◆ What is expected: Write out each record below exactly as it appears, with no pictures.

◆ Exercise inputs:
====

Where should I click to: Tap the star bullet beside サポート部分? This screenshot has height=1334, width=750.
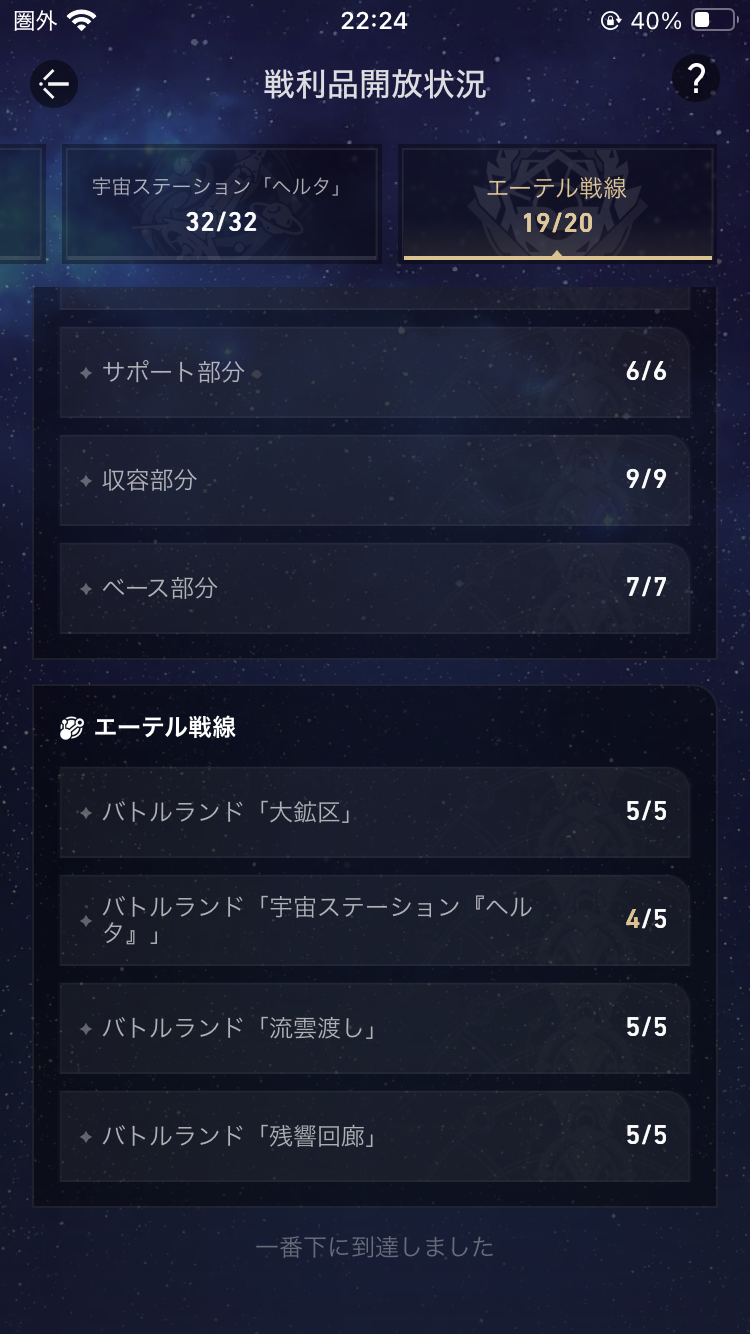(x=86, y=373)
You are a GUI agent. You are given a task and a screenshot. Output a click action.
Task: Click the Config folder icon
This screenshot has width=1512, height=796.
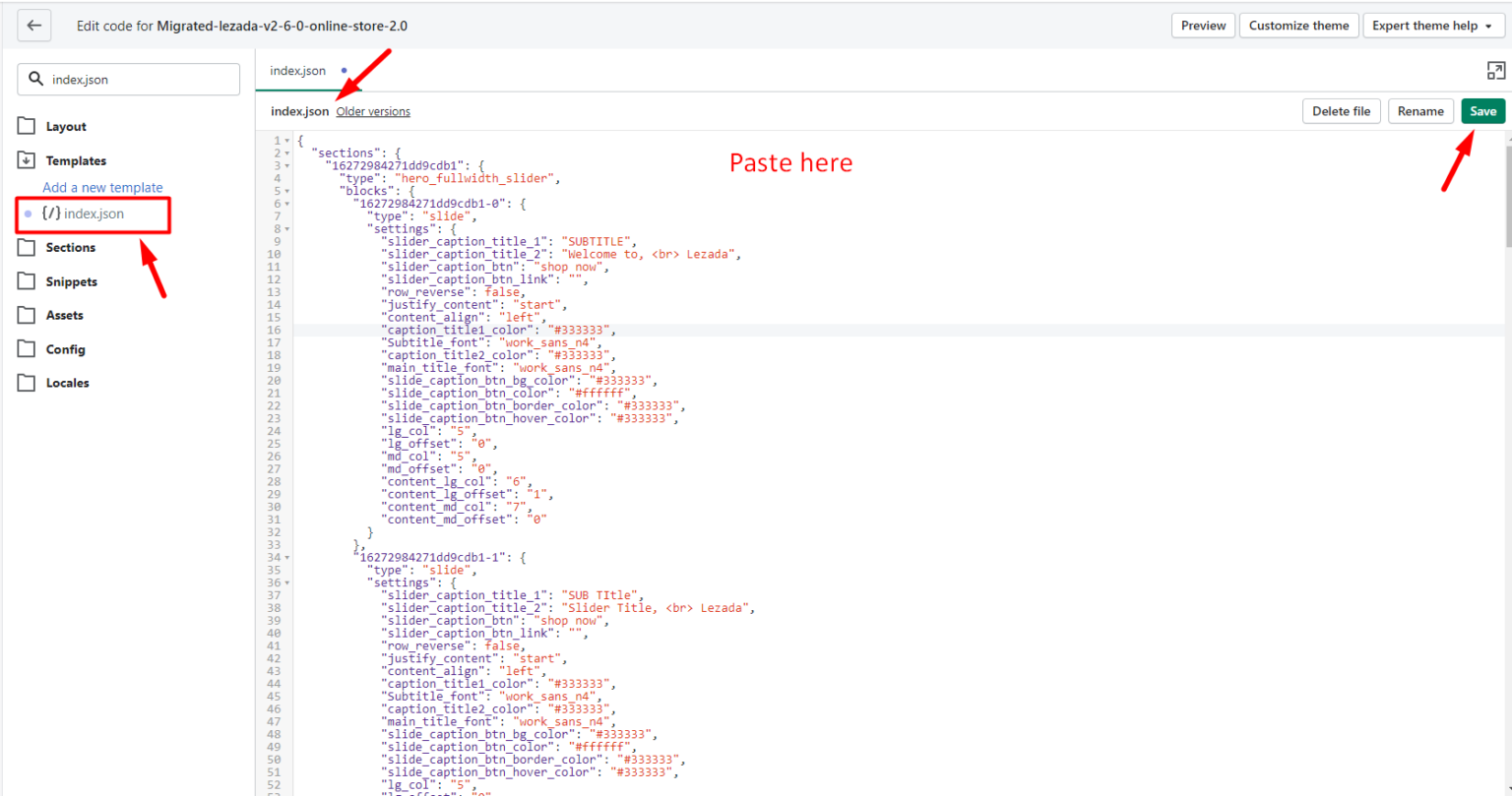[27, 349]
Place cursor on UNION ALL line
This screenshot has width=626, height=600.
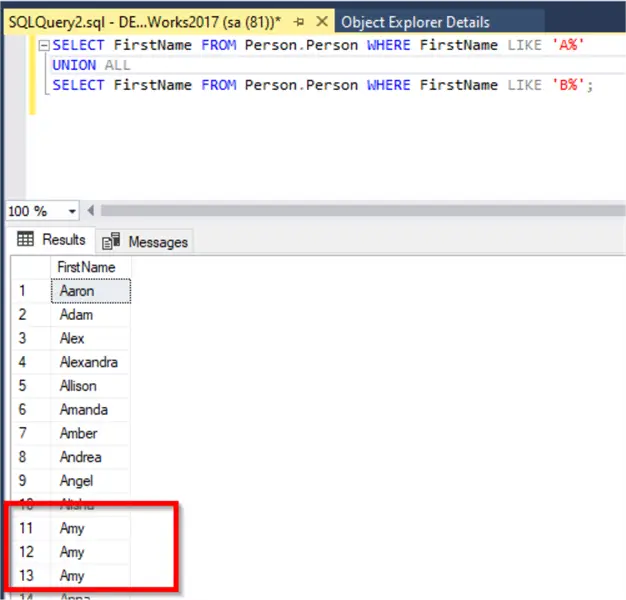tap(91, 65)
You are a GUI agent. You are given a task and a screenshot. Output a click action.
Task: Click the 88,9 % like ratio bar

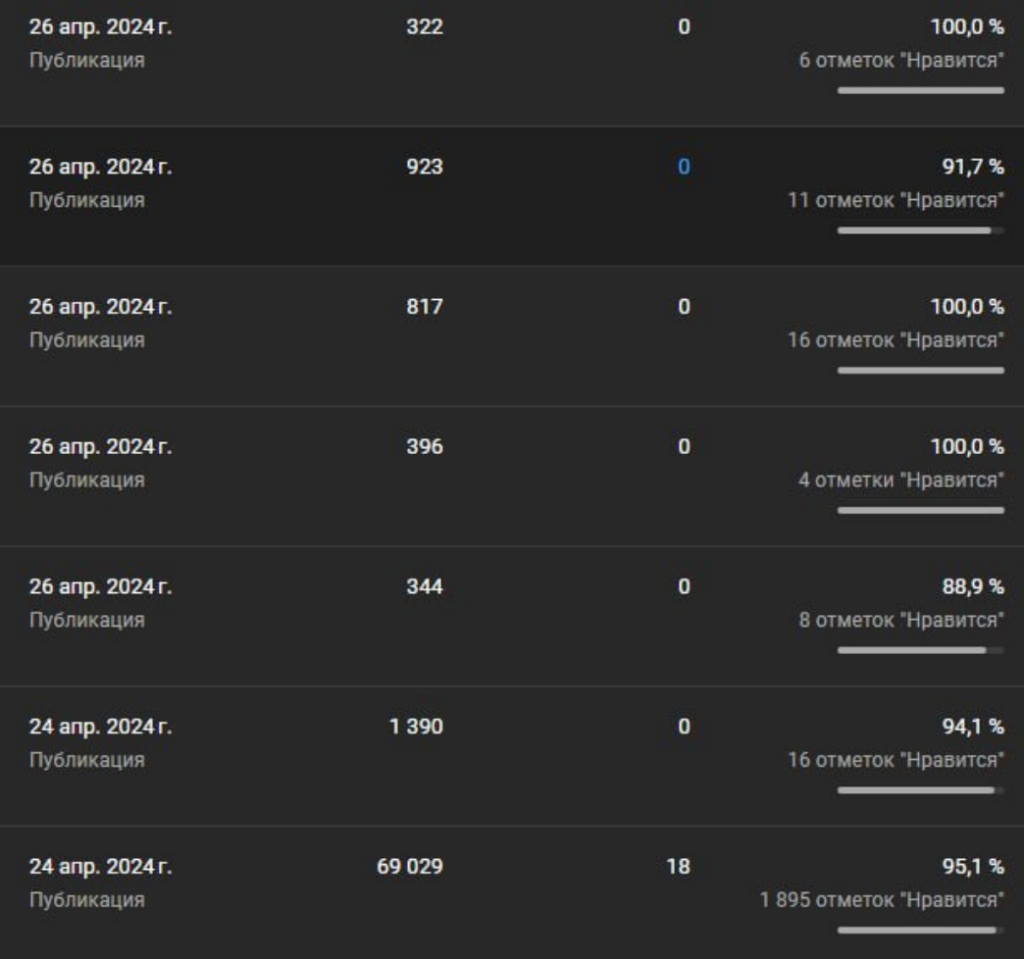921,650
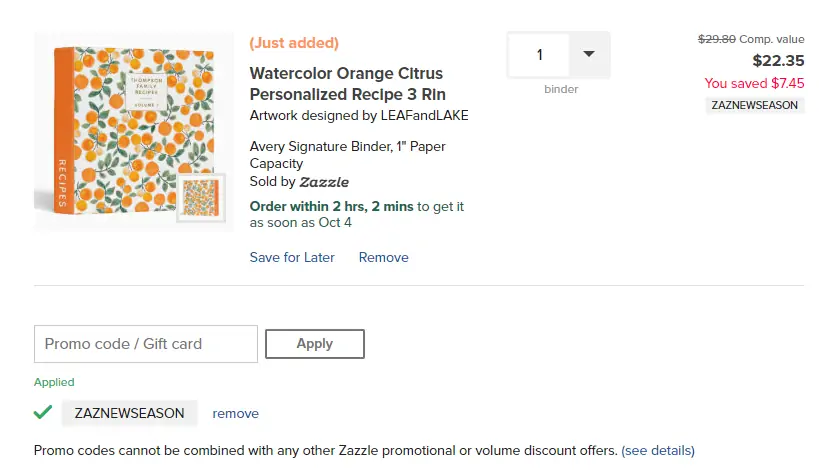Remove the binder from the cart

pos(384,257)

====

◆ Final answer:
Where should I click to: Tap the star bullet beside サポート部分? This screenshot has height=1334, width=750.
(x=86, y=373)
You are a GUI agent. You are given a task and a screenshot. Output a click action.
Task: Click the Config folder icon
This screenshot has width=1512, height=796.
[27, 349]
Place cursor on UNION ALL line
This screenshot has width=626, height=600.
tap(91, 65)
You are a GUI agent. You are given a task and a screenshot. Output a click action.
Task: Click the 88,9 % like ratio bar

921,650
Remove the binder from the cart

pos(384,257)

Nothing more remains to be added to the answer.